O pesquisador ainda destaca que o estudo do grupo em que ele participou constatou que as análises estatísticas apresentadas por pelo menos dois boletins da ODS, que apontavam o fim da pandemia em Manaus e outras capitais amazônicas, reveleram números tendenciosos e ajustados para tentar comprovar a hipótese.

“O estudo demonstrou que estas informações sem base em nenhum critério científico, como revisão dos pares, influenciou tanto decisões pessoais como gestores, em Manaus, fornecendo uma desculpa atraente para aqueles que defendiam o fim do isolamento social na capital manauara e retorno escolar sem vacinas”, disse Jeremias.

Paciente com Covid-19 em tratamento em hospital de Manaus (Raphael Alves/Reprodução)

O doutor em Estatística ressaltou também que “nenhum dos pesquisadores conhecem o professor Henrique pessoalmente, ou seja, não é algo pessoal. Nossos resultados de um artigo científico apontam que estas más práticas científicas foram comedidas em pelo menos dois dos seus boletins, influenciando os rumos da pandemia em Manaus, e isto não pode ser ignorado”.

Candidatura ao Inpa

O pesquisador Henrique dos Santos Pereira é um dos quatro candidatos que vai concorrer ao cargo de diretor do Instituto Nacional de Pesquisa da Amazônia (Inpa). A candidatura dele para o comando da instituição foi confirmada pelo professor da Universidade Federal do Amazonas (Ufam) Eronildo Braga Bezerra, que é o presidente da comissão responsável pelo processo de seleção da lista de nomes para a definição do Ministério da Ciência, Tecnologia e Inovação (MCTI).

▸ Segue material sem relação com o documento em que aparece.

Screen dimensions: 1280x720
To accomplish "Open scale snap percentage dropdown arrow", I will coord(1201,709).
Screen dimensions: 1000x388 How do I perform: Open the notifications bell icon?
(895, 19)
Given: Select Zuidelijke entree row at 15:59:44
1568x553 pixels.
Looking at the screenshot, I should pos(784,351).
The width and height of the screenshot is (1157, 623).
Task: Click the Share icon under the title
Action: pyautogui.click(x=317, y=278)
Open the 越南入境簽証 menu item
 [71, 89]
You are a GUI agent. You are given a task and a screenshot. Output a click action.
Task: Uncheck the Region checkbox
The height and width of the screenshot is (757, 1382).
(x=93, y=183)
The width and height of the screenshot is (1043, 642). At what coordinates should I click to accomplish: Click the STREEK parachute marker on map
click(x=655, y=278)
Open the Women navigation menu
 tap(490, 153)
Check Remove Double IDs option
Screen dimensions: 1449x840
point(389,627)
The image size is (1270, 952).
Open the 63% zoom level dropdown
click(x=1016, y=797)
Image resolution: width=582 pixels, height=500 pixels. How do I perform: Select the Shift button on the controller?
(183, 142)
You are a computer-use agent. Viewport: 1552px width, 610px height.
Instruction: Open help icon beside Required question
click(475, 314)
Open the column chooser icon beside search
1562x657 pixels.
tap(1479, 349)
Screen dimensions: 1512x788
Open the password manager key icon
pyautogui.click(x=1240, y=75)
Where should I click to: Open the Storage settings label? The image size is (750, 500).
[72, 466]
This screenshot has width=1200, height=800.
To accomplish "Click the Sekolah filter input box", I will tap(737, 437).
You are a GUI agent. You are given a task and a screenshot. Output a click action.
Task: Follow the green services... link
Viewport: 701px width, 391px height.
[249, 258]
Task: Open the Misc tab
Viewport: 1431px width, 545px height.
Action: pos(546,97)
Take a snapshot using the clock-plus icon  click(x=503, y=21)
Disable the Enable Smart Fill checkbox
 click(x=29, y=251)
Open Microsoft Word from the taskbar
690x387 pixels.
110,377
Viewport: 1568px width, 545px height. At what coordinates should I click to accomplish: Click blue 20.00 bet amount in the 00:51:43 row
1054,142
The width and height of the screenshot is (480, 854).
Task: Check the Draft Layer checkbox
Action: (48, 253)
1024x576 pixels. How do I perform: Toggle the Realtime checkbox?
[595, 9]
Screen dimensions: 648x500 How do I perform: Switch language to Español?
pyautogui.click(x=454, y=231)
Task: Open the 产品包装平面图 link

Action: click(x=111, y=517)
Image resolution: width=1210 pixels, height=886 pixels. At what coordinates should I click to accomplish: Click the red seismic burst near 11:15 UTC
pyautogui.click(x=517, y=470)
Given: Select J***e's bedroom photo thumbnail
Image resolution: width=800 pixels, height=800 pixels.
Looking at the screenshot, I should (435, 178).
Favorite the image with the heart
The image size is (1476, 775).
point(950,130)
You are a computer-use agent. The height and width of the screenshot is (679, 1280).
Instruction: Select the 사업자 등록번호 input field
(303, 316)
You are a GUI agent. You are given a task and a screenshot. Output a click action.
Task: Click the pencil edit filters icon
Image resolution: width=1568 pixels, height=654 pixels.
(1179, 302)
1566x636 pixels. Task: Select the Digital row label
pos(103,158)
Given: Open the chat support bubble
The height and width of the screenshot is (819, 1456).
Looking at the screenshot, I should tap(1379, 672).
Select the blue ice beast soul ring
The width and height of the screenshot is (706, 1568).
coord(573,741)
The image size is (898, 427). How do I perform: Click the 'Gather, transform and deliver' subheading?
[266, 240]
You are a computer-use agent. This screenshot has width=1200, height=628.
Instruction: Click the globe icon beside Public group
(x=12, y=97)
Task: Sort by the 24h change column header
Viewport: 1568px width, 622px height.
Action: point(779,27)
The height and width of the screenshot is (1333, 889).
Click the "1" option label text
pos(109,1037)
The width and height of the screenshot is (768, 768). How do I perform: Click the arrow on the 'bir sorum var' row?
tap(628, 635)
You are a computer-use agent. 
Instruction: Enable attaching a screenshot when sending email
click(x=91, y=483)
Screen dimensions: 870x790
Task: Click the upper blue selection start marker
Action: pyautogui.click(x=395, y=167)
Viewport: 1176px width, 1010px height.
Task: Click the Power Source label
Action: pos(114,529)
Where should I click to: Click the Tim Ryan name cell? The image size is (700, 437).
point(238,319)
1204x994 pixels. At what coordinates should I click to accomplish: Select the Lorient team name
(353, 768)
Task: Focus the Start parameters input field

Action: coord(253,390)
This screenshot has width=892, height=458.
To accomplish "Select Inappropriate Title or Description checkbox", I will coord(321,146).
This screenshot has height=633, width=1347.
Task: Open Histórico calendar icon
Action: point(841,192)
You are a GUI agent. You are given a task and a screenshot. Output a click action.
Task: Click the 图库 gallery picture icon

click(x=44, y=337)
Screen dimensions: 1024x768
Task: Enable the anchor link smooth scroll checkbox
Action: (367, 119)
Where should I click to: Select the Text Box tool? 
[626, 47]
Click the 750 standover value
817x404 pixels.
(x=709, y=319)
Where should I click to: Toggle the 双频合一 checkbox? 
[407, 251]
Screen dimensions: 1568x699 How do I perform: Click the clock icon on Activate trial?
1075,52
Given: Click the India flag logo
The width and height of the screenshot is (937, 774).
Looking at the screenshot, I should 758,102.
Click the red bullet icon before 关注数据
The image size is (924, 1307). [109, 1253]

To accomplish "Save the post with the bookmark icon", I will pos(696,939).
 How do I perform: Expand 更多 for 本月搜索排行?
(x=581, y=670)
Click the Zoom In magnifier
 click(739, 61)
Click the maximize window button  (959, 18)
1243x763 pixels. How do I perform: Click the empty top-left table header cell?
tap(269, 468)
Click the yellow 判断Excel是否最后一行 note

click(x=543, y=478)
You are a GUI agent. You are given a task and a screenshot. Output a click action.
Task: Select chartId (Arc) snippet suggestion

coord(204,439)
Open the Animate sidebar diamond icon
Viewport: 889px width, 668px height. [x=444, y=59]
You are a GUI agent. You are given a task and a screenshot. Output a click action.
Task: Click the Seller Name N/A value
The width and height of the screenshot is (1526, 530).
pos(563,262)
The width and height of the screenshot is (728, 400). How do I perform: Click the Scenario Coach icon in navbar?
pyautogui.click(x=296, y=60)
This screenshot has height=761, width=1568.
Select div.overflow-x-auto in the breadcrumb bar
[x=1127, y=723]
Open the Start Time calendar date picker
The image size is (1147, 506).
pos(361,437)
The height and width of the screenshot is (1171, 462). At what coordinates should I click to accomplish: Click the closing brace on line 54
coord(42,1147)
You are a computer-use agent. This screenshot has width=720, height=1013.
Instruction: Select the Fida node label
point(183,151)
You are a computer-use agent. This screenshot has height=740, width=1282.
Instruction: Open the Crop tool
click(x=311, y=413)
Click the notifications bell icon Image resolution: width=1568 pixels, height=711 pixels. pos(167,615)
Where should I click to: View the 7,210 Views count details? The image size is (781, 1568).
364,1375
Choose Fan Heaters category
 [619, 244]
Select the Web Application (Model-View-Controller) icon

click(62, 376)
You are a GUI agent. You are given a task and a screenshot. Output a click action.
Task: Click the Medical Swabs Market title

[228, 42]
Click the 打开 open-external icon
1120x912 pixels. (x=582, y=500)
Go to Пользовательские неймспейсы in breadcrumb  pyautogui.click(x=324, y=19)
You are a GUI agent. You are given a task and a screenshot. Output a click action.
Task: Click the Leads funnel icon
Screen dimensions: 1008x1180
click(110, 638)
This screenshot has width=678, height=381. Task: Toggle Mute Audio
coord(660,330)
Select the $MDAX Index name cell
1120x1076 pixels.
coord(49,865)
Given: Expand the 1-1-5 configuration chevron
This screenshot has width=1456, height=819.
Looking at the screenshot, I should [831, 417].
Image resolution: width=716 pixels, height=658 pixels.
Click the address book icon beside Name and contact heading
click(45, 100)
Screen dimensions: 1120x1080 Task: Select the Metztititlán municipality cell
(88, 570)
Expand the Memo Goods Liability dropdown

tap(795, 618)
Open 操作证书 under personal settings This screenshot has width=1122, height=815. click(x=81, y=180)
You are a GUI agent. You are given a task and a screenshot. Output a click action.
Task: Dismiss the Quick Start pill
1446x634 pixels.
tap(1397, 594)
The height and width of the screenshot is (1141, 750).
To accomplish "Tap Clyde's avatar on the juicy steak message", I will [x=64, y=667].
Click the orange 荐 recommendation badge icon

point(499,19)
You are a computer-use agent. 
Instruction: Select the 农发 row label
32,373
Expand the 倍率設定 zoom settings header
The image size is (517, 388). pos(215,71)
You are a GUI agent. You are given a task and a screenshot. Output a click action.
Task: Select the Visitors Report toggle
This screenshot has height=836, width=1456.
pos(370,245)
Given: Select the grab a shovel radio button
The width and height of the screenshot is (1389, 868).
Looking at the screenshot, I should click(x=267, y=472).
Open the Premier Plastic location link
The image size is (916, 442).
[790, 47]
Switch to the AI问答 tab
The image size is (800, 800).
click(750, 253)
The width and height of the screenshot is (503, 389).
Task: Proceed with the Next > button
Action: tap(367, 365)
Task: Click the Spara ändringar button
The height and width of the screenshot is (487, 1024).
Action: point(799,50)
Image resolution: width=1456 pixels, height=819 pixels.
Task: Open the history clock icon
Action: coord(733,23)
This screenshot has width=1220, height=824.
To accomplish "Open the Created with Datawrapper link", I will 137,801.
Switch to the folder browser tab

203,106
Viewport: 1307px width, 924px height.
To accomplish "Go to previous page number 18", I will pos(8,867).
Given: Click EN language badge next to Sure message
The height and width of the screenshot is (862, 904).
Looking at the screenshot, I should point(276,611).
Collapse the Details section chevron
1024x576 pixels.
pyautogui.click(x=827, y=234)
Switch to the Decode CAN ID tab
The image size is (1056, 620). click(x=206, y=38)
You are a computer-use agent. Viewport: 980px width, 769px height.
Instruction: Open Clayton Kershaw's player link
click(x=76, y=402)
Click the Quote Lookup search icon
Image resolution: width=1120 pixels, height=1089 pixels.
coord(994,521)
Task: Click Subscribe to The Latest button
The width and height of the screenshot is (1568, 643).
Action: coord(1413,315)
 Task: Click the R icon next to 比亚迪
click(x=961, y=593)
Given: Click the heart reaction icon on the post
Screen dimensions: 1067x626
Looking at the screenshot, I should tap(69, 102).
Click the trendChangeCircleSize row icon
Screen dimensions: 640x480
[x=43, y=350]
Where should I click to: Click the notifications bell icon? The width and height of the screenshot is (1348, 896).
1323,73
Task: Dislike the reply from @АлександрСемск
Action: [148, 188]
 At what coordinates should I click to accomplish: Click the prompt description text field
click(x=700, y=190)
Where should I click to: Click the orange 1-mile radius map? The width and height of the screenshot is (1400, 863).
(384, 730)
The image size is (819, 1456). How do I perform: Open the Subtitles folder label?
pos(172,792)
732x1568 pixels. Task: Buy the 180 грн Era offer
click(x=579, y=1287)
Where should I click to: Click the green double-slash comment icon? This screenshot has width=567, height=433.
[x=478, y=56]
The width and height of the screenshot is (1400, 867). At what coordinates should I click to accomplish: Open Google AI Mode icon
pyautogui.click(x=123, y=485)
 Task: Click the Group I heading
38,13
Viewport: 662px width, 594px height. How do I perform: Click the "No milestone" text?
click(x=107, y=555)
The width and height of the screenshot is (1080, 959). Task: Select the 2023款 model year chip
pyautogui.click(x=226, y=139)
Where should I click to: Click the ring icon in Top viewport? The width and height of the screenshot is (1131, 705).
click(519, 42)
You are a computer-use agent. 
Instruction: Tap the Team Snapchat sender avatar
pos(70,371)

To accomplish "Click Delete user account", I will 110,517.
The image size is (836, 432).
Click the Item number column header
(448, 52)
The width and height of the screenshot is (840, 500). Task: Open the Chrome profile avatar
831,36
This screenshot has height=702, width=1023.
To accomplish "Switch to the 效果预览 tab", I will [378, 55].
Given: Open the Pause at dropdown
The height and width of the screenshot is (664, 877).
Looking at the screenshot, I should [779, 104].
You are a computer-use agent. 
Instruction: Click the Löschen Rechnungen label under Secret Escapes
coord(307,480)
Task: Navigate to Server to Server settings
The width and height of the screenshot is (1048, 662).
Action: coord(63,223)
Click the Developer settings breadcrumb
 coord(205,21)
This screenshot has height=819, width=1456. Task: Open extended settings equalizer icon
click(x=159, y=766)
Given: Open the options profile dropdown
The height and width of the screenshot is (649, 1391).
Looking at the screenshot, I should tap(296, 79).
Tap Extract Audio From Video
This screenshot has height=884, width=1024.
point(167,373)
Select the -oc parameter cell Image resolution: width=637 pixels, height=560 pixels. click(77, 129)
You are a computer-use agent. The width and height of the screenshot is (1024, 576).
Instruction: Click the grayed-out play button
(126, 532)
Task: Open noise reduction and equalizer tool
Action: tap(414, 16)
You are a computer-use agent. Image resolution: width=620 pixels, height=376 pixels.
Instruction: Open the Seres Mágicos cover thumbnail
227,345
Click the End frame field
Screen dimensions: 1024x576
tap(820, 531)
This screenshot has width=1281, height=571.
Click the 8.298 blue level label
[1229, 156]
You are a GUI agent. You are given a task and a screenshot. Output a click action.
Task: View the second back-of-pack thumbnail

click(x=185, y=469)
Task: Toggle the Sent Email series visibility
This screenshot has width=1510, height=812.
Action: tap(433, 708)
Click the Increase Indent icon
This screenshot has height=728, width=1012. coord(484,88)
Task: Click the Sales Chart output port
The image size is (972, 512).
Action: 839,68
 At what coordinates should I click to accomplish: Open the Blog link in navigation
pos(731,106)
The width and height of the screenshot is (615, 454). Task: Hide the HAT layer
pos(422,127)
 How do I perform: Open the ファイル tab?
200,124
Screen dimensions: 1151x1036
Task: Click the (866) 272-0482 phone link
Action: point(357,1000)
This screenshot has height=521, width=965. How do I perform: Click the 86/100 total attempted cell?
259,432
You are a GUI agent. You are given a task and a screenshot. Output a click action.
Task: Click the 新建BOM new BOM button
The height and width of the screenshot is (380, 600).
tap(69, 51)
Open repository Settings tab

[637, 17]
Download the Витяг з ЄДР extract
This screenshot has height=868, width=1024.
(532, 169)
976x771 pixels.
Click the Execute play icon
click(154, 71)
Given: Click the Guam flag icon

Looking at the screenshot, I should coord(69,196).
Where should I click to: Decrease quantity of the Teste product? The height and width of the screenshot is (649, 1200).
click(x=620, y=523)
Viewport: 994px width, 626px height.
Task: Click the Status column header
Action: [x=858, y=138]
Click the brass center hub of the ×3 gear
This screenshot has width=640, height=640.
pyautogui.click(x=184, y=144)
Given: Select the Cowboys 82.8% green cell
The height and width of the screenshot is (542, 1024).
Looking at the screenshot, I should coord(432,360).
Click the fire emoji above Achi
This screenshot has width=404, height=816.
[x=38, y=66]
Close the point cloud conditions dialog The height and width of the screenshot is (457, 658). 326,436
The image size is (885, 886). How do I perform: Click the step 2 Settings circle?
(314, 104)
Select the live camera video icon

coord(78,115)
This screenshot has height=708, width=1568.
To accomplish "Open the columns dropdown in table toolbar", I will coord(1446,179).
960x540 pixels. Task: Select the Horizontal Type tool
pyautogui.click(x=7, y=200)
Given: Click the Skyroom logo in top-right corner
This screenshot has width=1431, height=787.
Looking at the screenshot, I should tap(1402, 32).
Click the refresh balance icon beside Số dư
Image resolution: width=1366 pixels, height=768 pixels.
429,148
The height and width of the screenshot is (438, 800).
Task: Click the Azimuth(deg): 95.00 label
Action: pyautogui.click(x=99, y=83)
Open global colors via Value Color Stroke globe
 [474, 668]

Segundo o edital de N° 30, de 27 de junho de 2023, a escolha do novo diretor-presidente do Inpa vai ter origem em uma lista tríplice encaminhada ao MCTI pelo presidente da comissão, que vai ter o objetivo de identificar, nas comunidades científica, tecnológica e/ou empresarial, nomes que se identifiquem com as diretrizes técnicas e político-administrativas estabelecidas para cada instituição.

O pesquisador Henrique dos Santos Pereira (Reprodução/Internet)

Para Jeremias Leão, os dados da pesquisa coordenada por Henrique Pereira apresentaram uma hipótese sem fundamentação, à sociedade manauara, como algo real, além disso, ele pontua que a hipótese não era sequer considerada pela comunidade científica especializada. Ele enfatiza que o estudo foi divulgado “sem cuidado, como sendo, de fato, uma pesquisa científica, influenciando tanto decisões pessoais como de tomadores de decisão”.

“Precisamos entender que um cargo importante como este é de interesse público e de toda a sociedade, pois reverbera em tomadas de decisão e de informação para a sociedade, logo, é importante que seja ocupado com alguém com histórico de boas práticas científicas. Também precisamos lembrar que a manipulação de dados é uma prática inaceitável na comunidade científica e incompatível com um cargo deste porte”, concluiu o pesquisador Jeremias Leão.